Blocco di testo
- - - - -
E in questa coscienza di esistere si annulla il tempo, perde importanza il ricordo e acquista preminenza il concetto che prima di tutto si «è», in maniera totale e definitiva.
Nel corso di una delle mie vite mi sono interessato di magia e di esoterismo e, nel percorrere la mia strada lungo la ricerca della conoscenza mi sono imbattuto in un’antica pergamena della quale non si sapeva la provenienza. Essa diceva, in una scrittura rapportabile a quella usata dai sacerdoti egizi:
Padre mio,
ho cavalcato mille cavalli imbizzarriti e da essi ho trovato in me le parole e i suoni che li rendevano docili e capaci di seguire i miei desideri, conducendomi lungo le strade paurose della mia interiorità.
Ho incontrato sul mio cammino orde di lupi ringhianti dai denti snudati come barriere poste sulla mia strada per fermare il mio avanzare verso di Te ma ho saputo tranquillizzarli con la luce della mia serenità, con la forza di un mio sorriso.
Mi sono imbattuto in tempeste che facevano rivoltare i mari portando in alto quello che era in basso e ricacciando negli abissi più profondi quello che era in superficie, rimanendo a galla sopra il pelo delle acque turbolente solo grazie alla mia convinzione che io, qualunque cosa potesse accadere, non sarei mai morto veramente.
Ho sfidato il fuoco più ardente, il lampo più abbagliante, la grandine più tambureggiante riparandomi sotto la volontà di giungere indenne nel porto della mia anima.
- - - - -
Nel brano sopra, per favore elenca le cose che, secondo la frase che comincia con «Ho sfidato», sono state sfidate.

Dati registrati
- - - - -
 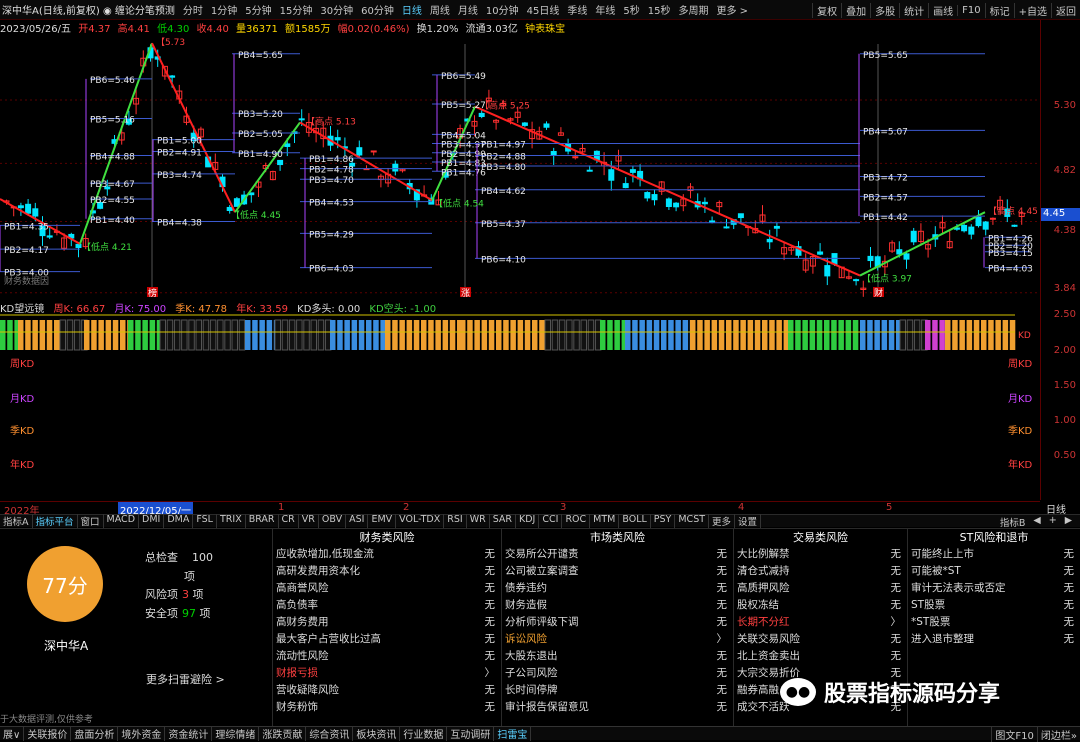 What do you see at coordinates (820, 606) in the screenshot?
I see `risk-item: 股权冻结 无` at bounding box center [820, 606].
- - - - -
Risultato
- il fuoco più ardente
- il lampo più abbagliante
- la grandine più tambureggiante